Usage and Attribution of Stack Overflow Code Snippets in GitHub Projects
Sebastian Baltes, Stephan Diehl

TL;DR
This study empirically investigates how often Stack Overflow code snippets are used in GitHub projects without proper attribution, revealing low compliance with licensing requirements and limited developer awareness.
Contribution
It provides the first large-scale empirical analysis of SO code snippet usage and attribution in GitHub projects, combining multiple methods and surveys.
Findings
Only 3.3% to 11.9% of projects reference SO
At most 1.8% of repositories use SO code compatibly with CC BY-SA 3.0
Approximately 25% of copied snippets are properly attributed
Abstract
Stack Overflow (SO) is the most popular question-and-answer website for software developers, providing a large amount of copyable code snippets.

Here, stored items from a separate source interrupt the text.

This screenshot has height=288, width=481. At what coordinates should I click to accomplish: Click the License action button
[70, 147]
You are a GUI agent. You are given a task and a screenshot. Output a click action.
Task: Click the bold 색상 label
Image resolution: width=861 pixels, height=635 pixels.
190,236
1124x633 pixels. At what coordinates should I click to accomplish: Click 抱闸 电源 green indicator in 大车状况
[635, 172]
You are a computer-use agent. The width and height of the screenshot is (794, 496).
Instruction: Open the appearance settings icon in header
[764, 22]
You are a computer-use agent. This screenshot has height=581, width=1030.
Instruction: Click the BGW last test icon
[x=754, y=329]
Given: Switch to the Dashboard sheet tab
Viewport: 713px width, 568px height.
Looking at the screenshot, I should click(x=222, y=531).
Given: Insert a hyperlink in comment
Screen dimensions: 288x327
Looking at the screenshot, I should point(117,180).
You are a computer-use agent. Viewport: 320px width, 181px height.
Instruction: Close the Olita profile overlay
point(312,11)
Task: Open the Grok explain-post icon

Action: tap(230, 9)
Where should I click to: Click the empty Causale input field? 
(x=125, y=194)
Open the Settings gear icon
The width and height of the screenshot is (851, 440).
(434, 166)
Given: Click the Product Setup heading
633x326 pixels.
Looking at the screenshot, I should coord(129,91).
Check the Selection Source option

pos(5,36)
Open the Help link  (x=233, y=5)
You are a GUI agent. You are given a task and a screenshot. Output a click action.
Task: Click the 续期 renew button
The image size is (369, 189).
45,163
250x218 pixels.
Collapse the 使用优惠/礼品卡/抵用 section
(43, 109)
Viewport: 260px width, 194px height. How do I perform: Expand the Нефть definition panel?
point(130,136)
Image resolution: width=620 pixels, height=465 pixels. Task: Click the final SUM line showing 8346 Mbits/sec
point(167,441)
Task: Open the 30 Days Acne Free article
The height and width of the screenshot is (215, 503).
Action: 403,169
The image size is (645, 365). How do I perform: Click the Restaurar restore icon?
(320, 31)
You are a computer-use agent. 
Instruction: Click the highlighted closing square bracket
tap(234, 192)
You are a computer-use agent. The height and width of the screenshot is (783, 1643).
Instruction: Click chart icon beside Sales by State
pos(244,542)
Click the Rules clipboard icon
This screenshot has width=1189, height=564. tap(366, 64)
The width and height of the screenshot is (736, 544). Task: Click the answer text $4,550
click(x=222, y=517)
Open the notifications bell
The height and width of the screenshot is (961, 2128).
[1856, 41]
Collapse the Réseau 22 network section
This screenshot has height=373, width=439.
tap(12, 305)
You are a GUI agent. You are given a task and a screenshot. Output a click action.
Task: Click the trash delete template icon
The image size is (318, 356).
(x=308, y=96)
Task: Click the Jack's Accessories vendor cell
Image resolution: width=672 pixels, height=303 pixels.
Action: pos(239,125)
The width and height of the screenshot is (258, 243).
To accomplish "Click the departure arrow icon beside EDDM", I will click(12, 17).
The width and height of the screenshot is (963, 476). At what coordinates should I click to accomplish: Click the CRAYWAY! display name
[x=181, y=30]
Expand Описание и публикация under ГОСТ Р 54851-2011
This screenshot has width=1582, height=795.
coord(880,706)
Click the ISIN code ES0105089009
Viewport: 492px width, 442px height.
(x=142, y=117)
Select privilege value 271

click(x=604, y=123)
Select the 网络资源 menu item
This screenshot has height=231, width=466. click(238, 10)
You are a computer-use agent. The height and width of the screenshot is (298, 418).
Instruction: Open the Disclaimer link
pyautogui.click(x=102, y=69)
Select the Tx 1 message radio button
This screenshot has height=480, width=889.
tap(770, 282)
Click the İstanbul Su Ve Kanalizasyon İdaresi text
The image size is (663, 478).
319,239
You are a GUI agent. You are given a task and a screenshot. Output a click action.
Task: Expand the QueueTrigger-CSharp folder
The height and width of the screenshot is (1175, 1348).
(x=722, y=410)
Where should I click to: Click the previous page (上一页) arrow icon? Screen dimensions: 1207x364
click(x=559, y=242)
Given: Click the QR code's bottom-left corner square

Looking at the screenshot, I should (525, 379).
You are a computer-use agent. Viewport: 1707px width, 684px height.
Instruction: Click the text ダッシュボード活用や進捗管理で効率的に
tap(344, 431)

Using those snippets raises maintenance and legal issues. SO's license (CC BY-SA 3.0) requires attribution, i.e., referencing the original question or answer, and requires derived work to adopt a compatible license. While there is a heated debate on SO's license model for code snippets and the required attribution, little is known about the extent to which snippets are copied from SO without proper attribution. We present results of a large-scale empirical study analyzing the usage and attribution of non-trivial Java code snippets from SO answers in public GitHub (GH) projects. We followed three different approaches to triangulate an estimate for the ratio of unattributed usages and conducted two online surveys with software developers to…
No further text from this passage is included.